(How to complete this task): In the Ashworth v. Jefferson Screw Products opinion, on what date was surgery performed to repair the plaintiff's leg?

(Quoted passage):
________________________

Ashworth v. Jefferson Screw Products, Inc

Doctoroff, P.J.

Plaintiff appeals as of right from the circuit court order granting defendants’ motion for summary disposition pursuant to MCR 2.116(C)(8) and (10) and dismissing plaintiff’s employment discrimination case filed under the Michigan Handicappers’ Civil Rights Act, MCL 37.1101 et seq.; MSA 3.550(101) et seq. On appeal, plaintiff raises three issues which he states require reversal of the trial court. Finding no issue of merit, we affirm.

Plaintiff began working at defendant Jefferson Screw Products, Inc., on March 3, 1977. On March 23, 1983, plaintiff was laid off from employment. On November 17, 1984, plaintiff was involved in an automobile accident and sustained a severe head injury, a fractured leg and ligament damage to the right knee. Surgery to repair the damage to plaintiff’s leg was performed on August 12, 1985. His doctor estimated that plaintiff would be unable to work for three months from the date of surgery.

On September 3, 1985, defendant recalled plaintiff and other high seniority employees from layoff status. Plaintiff responded in person the day fol*740lowing his receipt of notification. Plaintiff arrived in defendant’s office with one leg in a cast. He stated that he was unable to return to work at that time because he had to undergo long-term therapy, but he estimated that he expected to return to work on November 1, 1985. Plaintiff’s job as a grinder operator cannot be performed while the operator is sitting down.

________________________

(Given entries):

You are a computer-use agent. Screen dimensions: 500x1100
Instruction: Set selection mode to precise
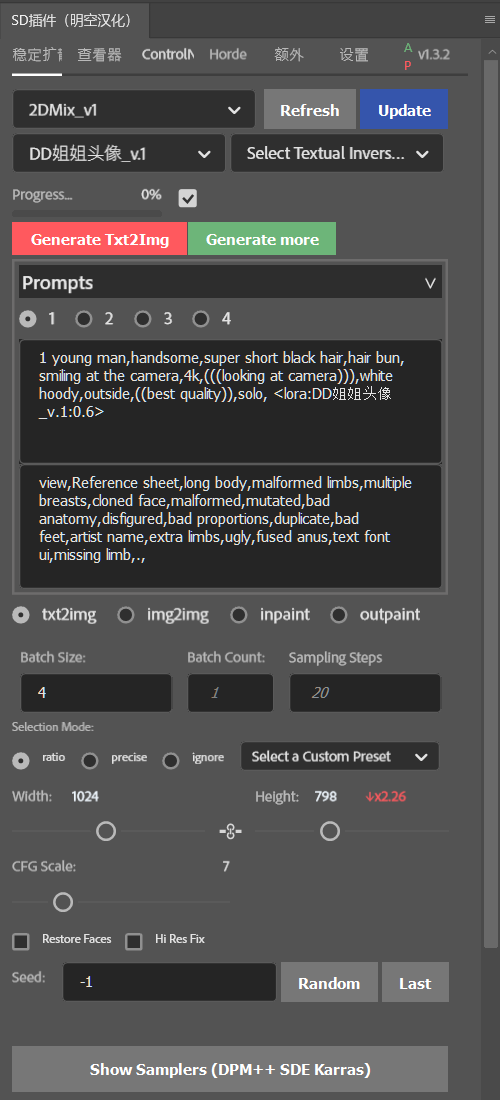90,760
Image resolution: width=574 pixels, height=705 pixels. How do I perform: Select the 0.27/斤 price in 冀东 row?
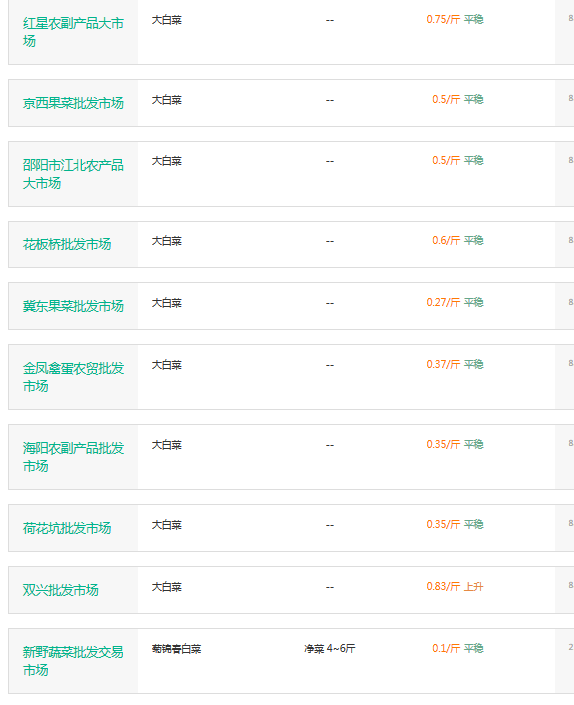coord(443,302)
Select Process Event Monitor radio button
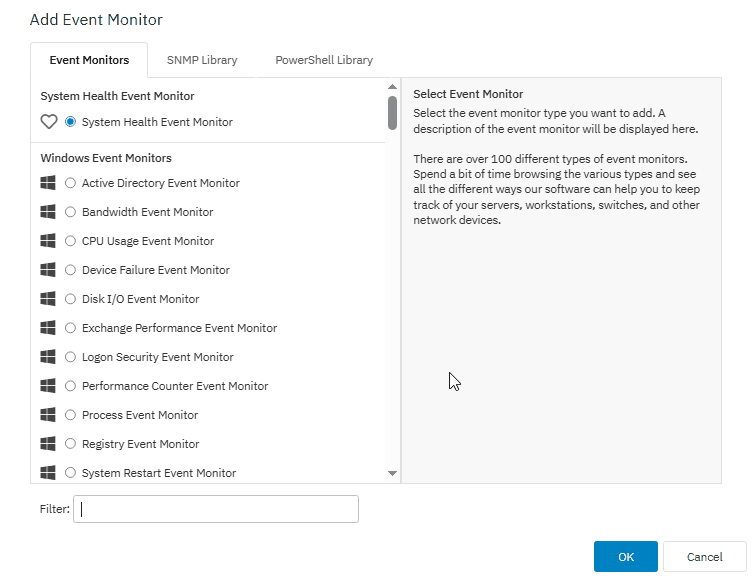This screenshot has height=579, width=752. pyautogui.click(x=70, y=415)
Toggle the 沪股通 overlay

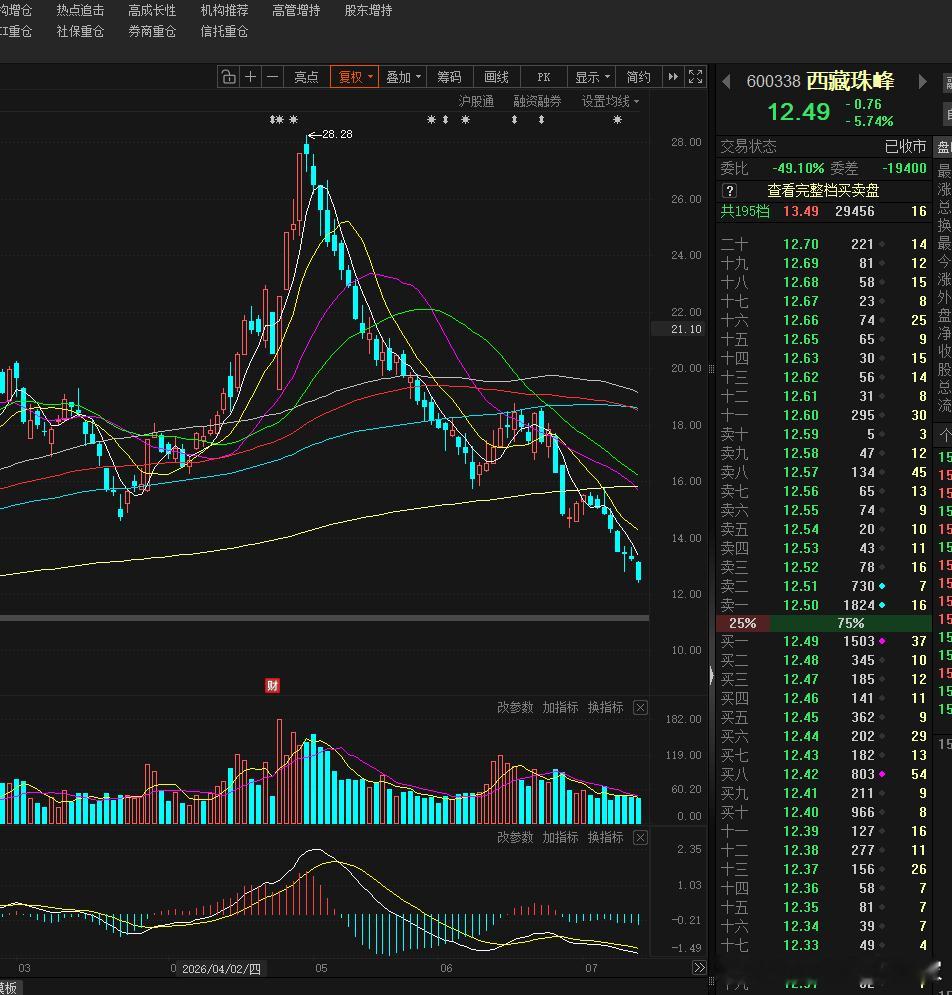tap(476, 101)
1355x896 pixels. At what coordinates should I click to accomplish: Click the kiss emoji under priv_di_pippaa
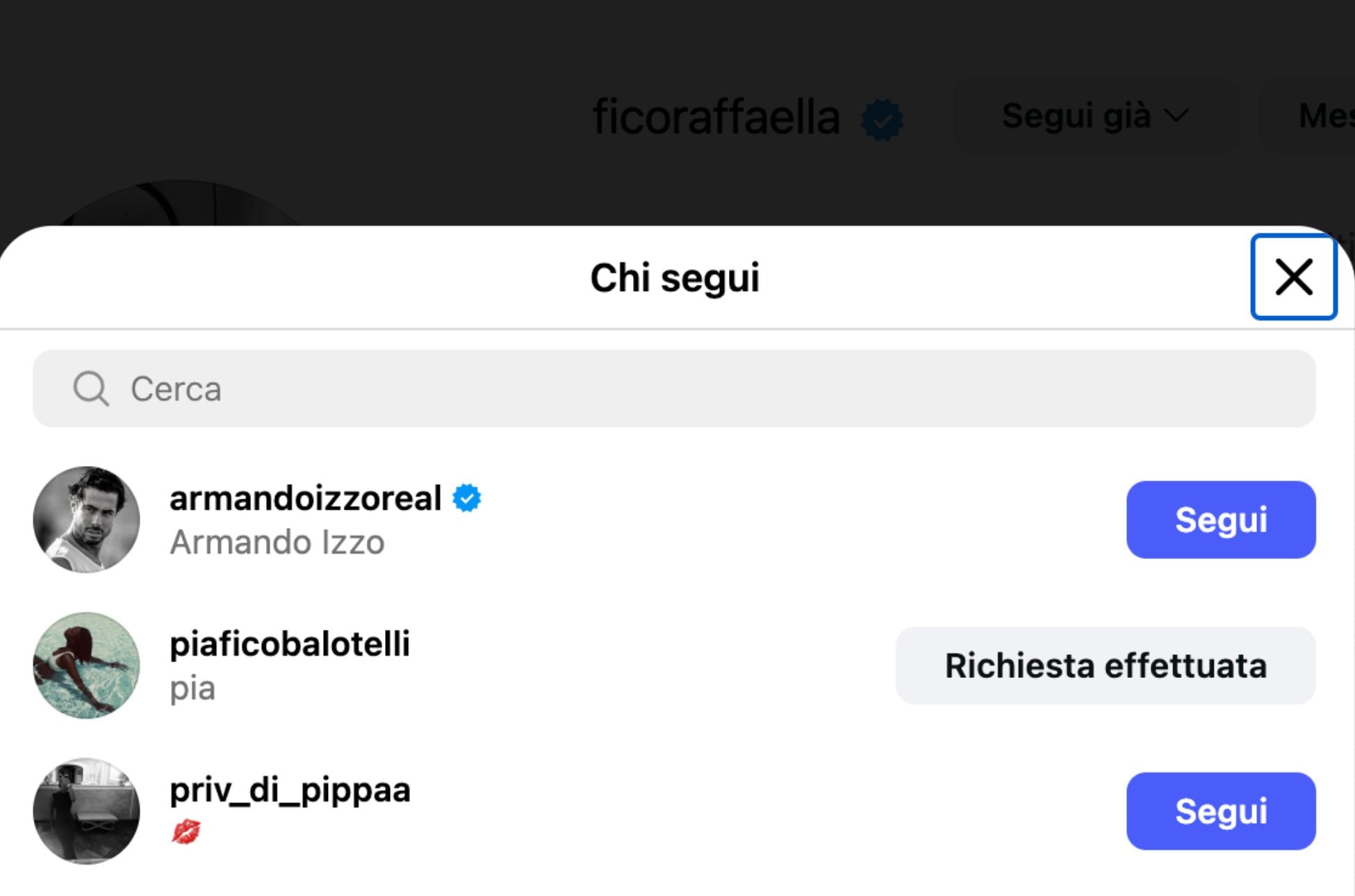186,831
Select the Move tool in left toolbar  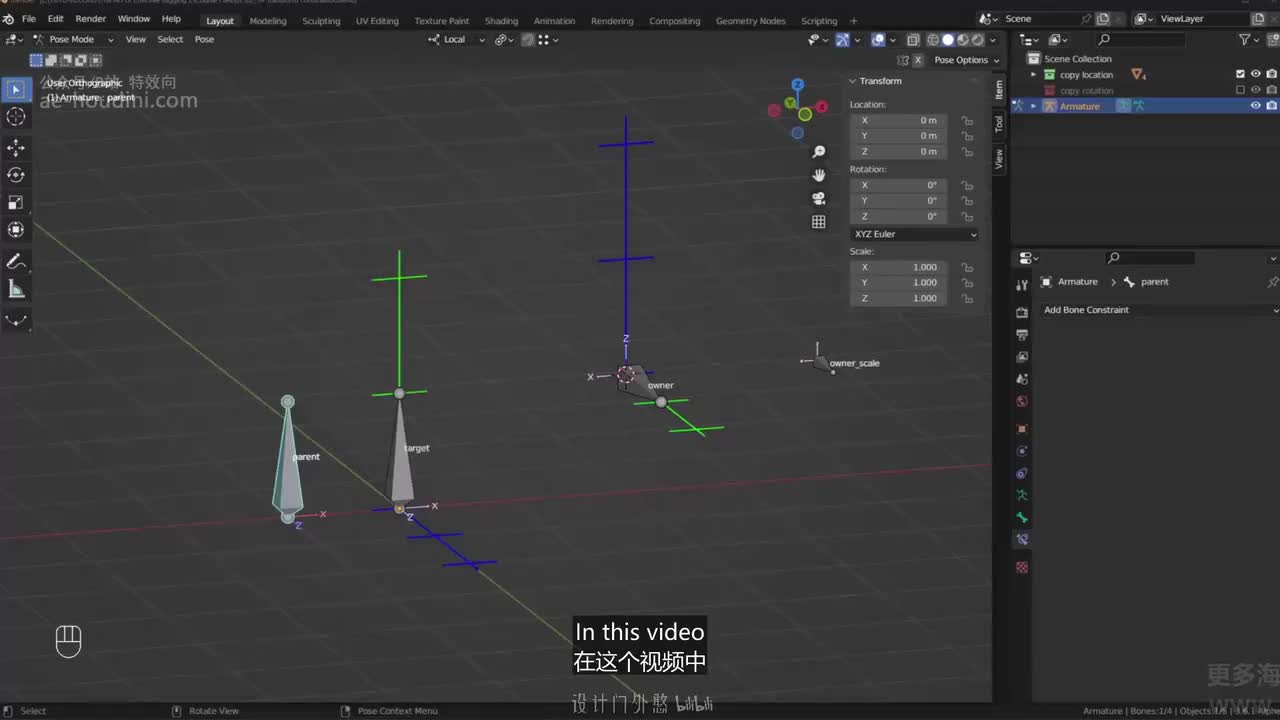click(16, 148)
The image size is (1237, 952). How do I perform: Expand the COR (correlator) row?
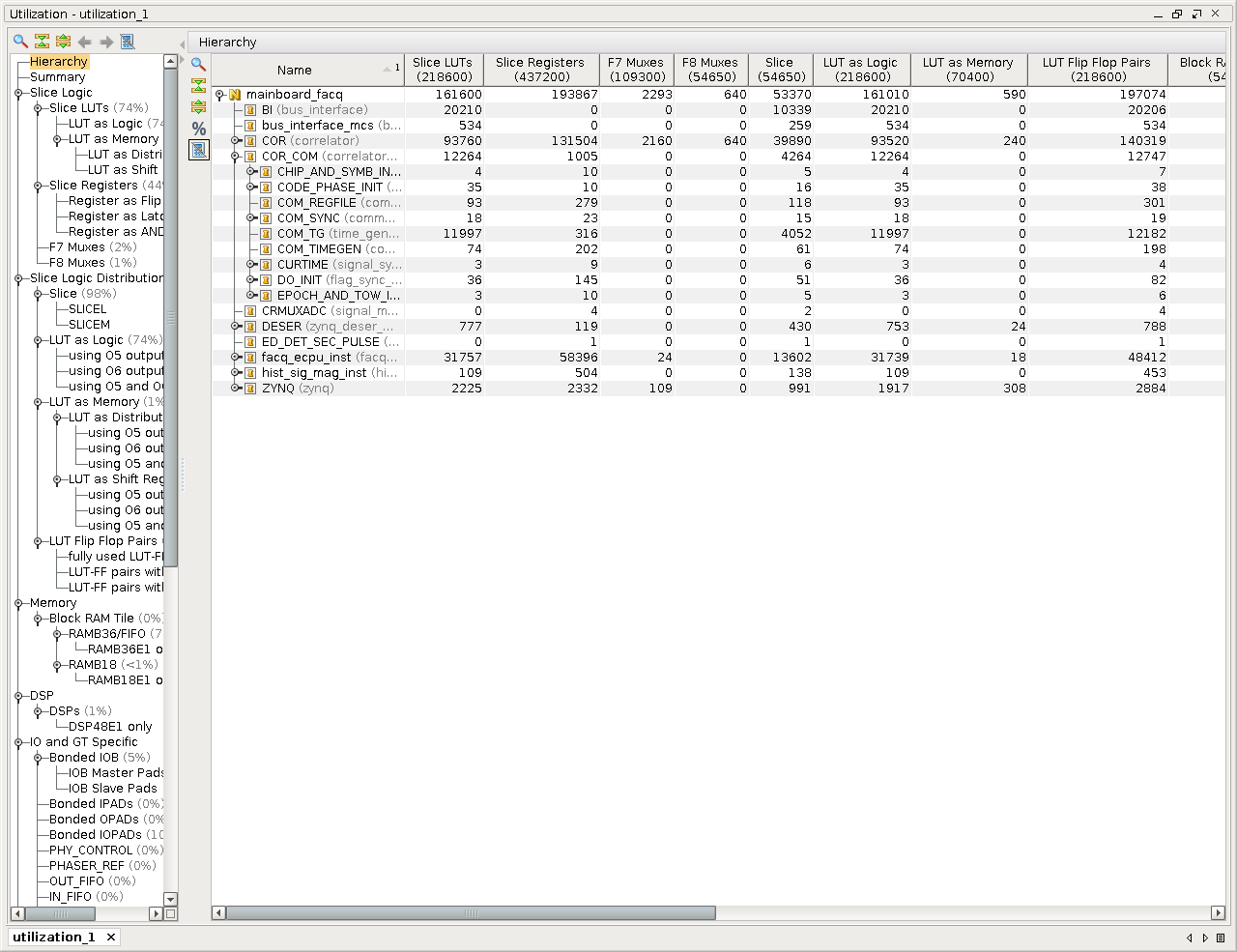point(235,141)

________________________

(The answer): August 12, 1985